* _How to complete this task_
Drop all pictures and repeat exactly the lines from the line holding "You are a computer-use" through the end of the records.

(Stored entries)

——

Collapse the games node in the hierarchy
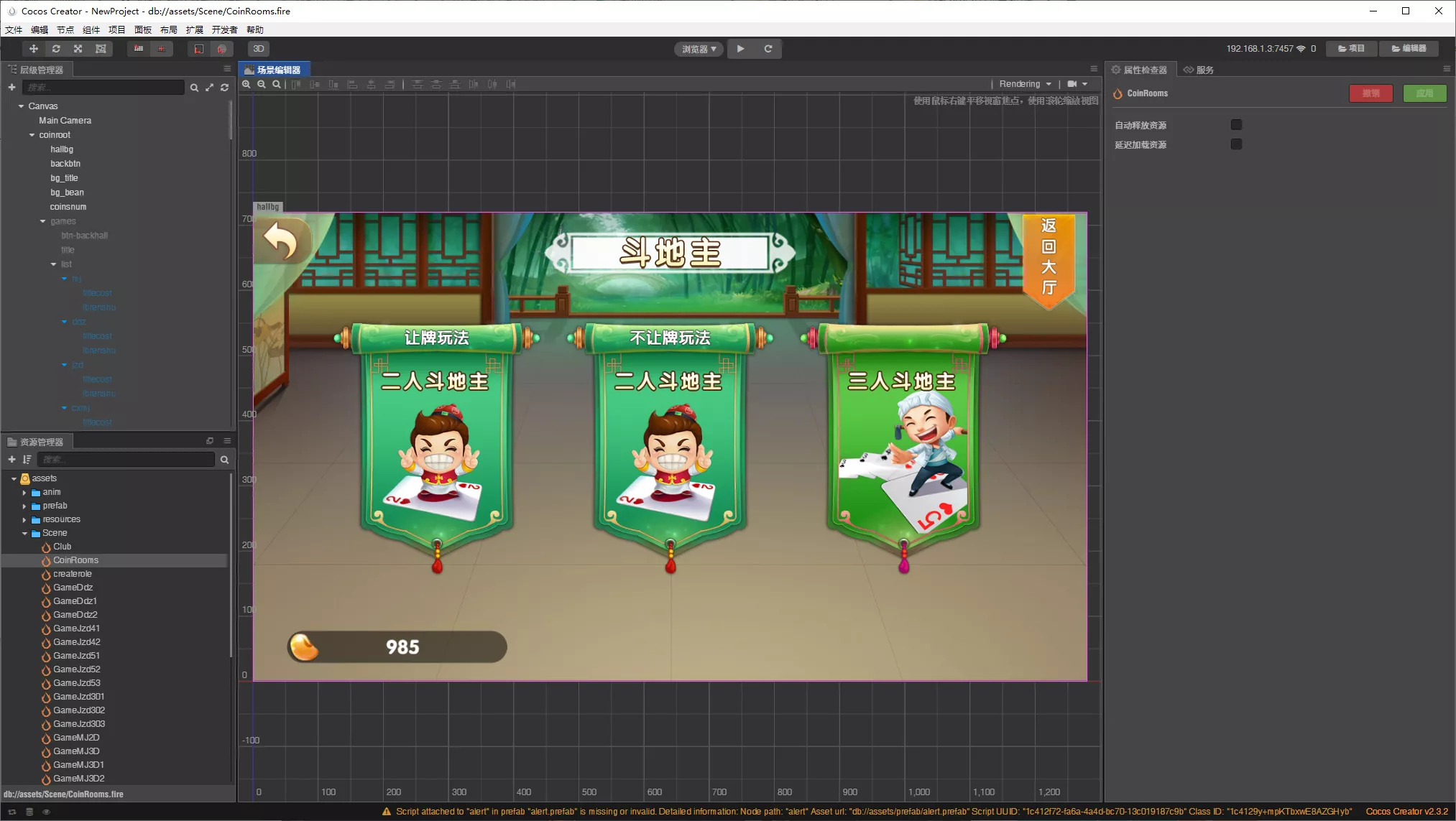Screen dimensions: 1456x821 point(42,221)
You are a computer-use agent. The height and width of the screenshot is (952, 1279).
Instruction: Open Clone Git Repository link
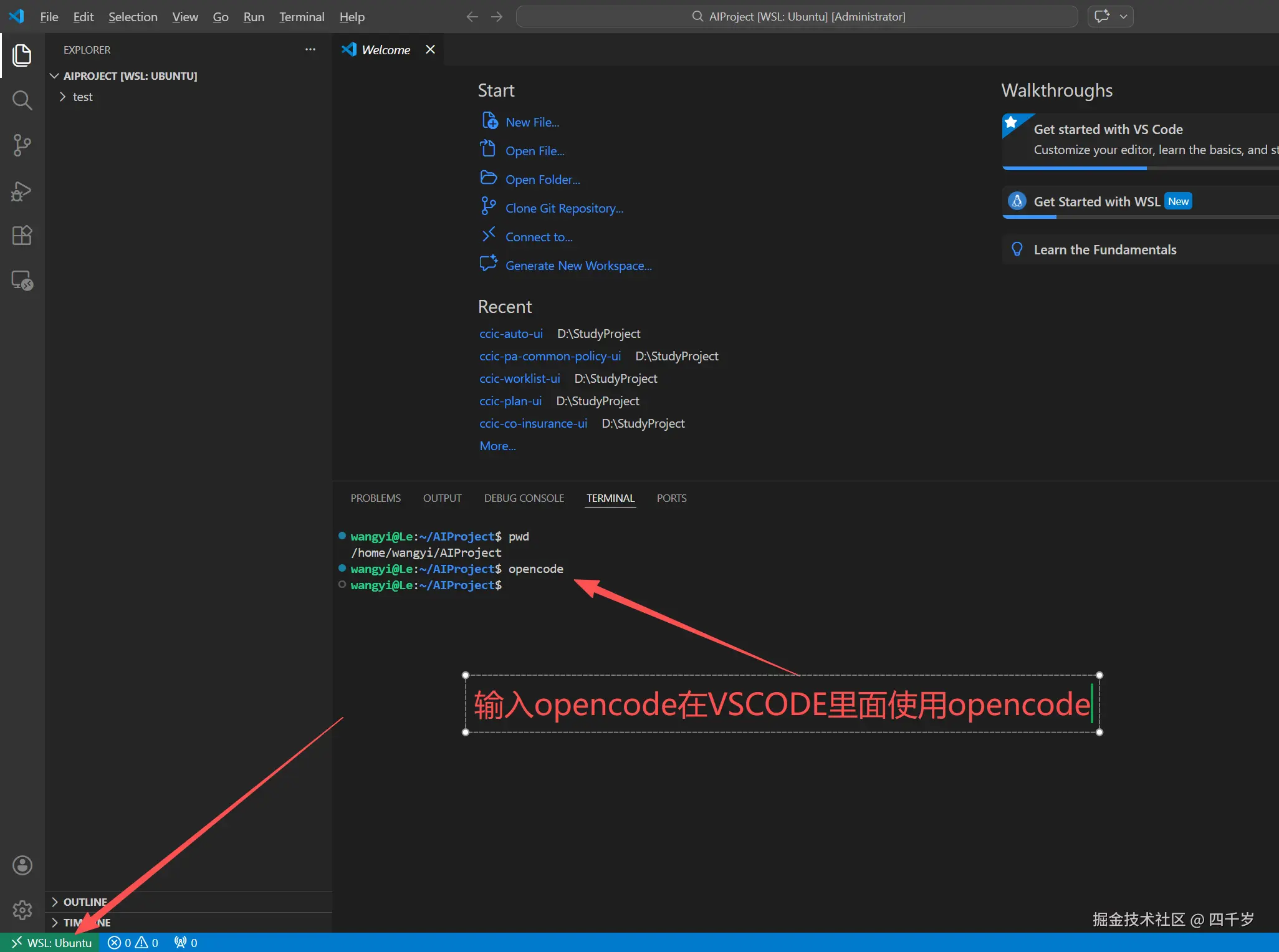coord(564,208)
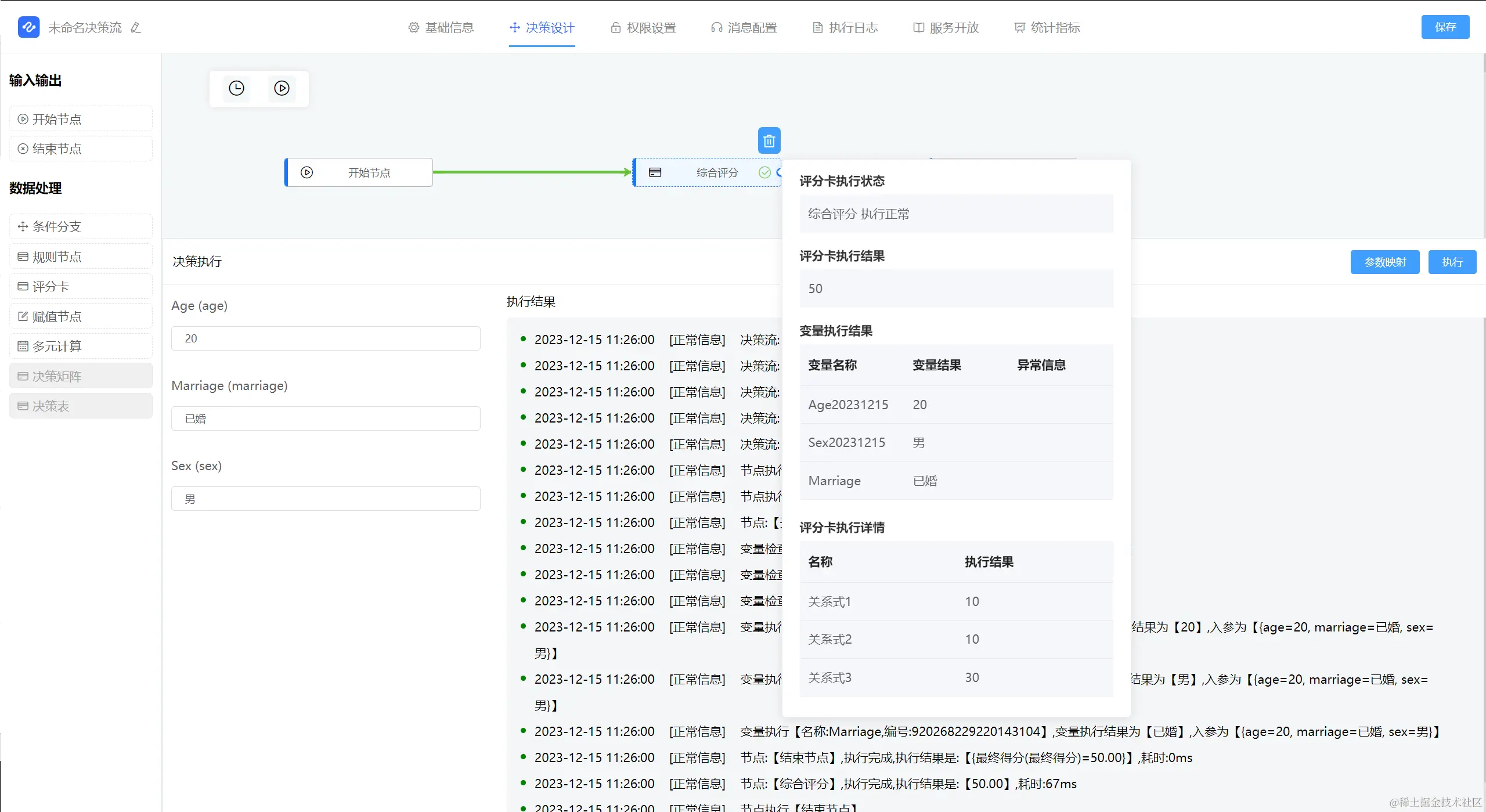Click the Marriage input field
Image resolution: width=1486 pixels, height=812 pixels.
click(x=326, y=418)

——

* _Written solution_
You are a computer-use agent. The height and width of the screenshot is (952, 1279).
Instruction: Open Clone Git Repository link
coord(564,208)
Click the Marriage input field
Image resolution: width=1486 pixels, height=812 pixels.
click(x=326, y=418)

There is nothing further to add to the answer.